═════ EXCERPTED PASSAGE

Much is made in horticultural circles of ‘the end of the season’ – which generally means the garden centres are stocking up with Christmas decorations.

All true gardeners know there’s no end of the year – just a natural turning of the seasons with its joys and laments, seasonal tasks and future plans. And vegetable gardeners in particular aim to keep one step ahead, with an eye on the weather, maximising their time and garden space. The long dark, blustery evenings of winter are for planning what to sow and grow in the coming spring; what cropped well last summer and what didn’t do so well? Hmm… maybe not so many courgettes next year…

If you’re new to vegetable gardening and planning a veggie plot – but feel it might be all too much hard work – fear not: the key to success is in the design.

It’s easy for newbies to get carried away on a fit of enthusiasm, intent on being self-sufficient and growing fresh, healthy veg for the family all year round.

Stop! This way leads to overwhelm, trying to grow too much, too soon, when weeds and the weather and work will erode your good intentions and leave the plot neglected or worse – abandoned.

I design an increasing number of vegetable or kitchen garden for my clients in Devon, as the trend for home grown veg and healthy living blooms. Increasingly the vegetable plot takes on a more central role in the greater garden scheme, rather than being relegated to a scruffy plot at the bottom of the garden with the compost bins and the ‘dumping ground’.

And I always include a seating area within the veg plot – after all, this is where you’ll be busiest and a rest most needed! Vegetable gardens can be beautiful as well as useful – prerequisites for good design.

The following are keys points to consider when planning your plot:

Firstly accept you won’t be able to grow everything – it’s unlikely you will have the time, space or a suitable soil for everything on your wish list.

The next most obvious question is:  What do you want to eat? Don’t waste time, space and energy growing things that are cheap and plentiful in the shops such as main crop spuds or onions. Better to grow unusual varieties of new potatoes or shallots – easy to grow but pricey and less available.

This also includes Asparagus and soft fruit- expensive to buy and as with so much home grown produce, delicious when fresh from the garden.

Once you’ve compiled a list of crops you’d like to try, cut it down to the essentials – don’t let beginner enthusiasm run away with you; there’s always next year!

To start, try three crops grown from seed and establish a couple of permanent crops – for example, new potatoes, French beans, a ‘cut and come again’ lettuce mix, and permanent crops such as Rhubarb with some soft fruit like gooseberries or currants.

Next consider your space – be realistic about how much room you have and note where the sunny and shady spots are in the garden. Is it exposed or sheltered? Is there an obvious spot at the bottom of the garden or would it be more practical to have it much closer to the kitchen door?

Most important is your soil – is it heavy, sticky clay or a gritty, crumbly loam? These factors will effect what you can grow well – but most soil problems can be resolved or at least improved.

══════════

TASKS FOR THIS EXERCISE:
• A. Answer these questions about the gardening excerpt, one answer per line:
(i) What does the author always include within the veg plot?
(ii) Which two crops does the text name as cheap and plentiful in the shops?
(iii) In which county are the author's clients located?
• B. Transcribe the section of the gardening excerpt that starts at the words "To start, try" and ends after the words "the kitchen door?".

═════ INFORMATION SUPPLIED

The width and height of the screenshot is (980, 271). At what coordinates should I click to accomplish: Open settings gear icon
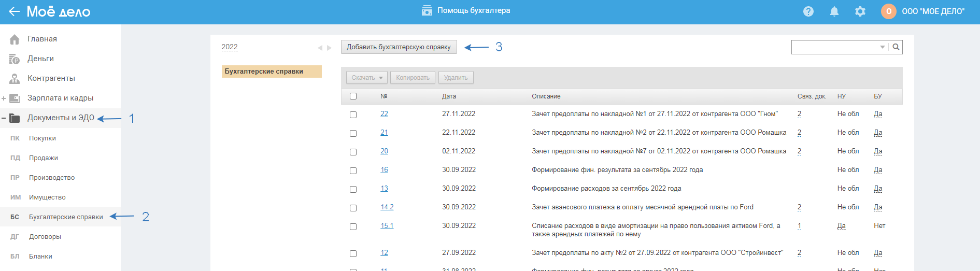(860, 11)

══════════

RESPONSES TO THE TASKS:
• A.
(i) A seating area.
(ii) Main crop spuds and onions.
(iii) Devon.

• B.
To start, try three crops grown from seed and establish a couple of permanent crops – for example, new potatoes, French beans, a ‘cut and come again’ lettuce mix, and permanent crops such as Rhubarb with some soft fruit like gooseberries or currants.

Next consider your space – be realistic about how much room you have and note where the sunny and shady spots are in the garden. Is it exposed or sheltered? Is there an obvious spot at the bottom of the garden or would it be more practical to have it much closer to the kitchen door?